*** Opening Supplied material ***

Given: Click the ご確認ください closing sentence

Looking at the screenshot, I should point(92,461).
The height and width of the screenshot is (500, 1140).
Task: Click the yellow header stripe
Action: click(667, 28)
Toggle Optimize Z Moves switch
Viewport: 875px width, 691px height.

*** Closing Supplied material ***

All the data above should be restated in full, exactly.

**Answer to the exercise**
Given: Click the ご確認ください closing sentence

Looking at the screenshot, I should point(92,461).
The height and width of the screenshot is (500, 1140).
Task: Click the yellow header stripe
Action: click(667, 28)
Toggle Optimize Z Moves switch
Viewport: 875px width, 691px height.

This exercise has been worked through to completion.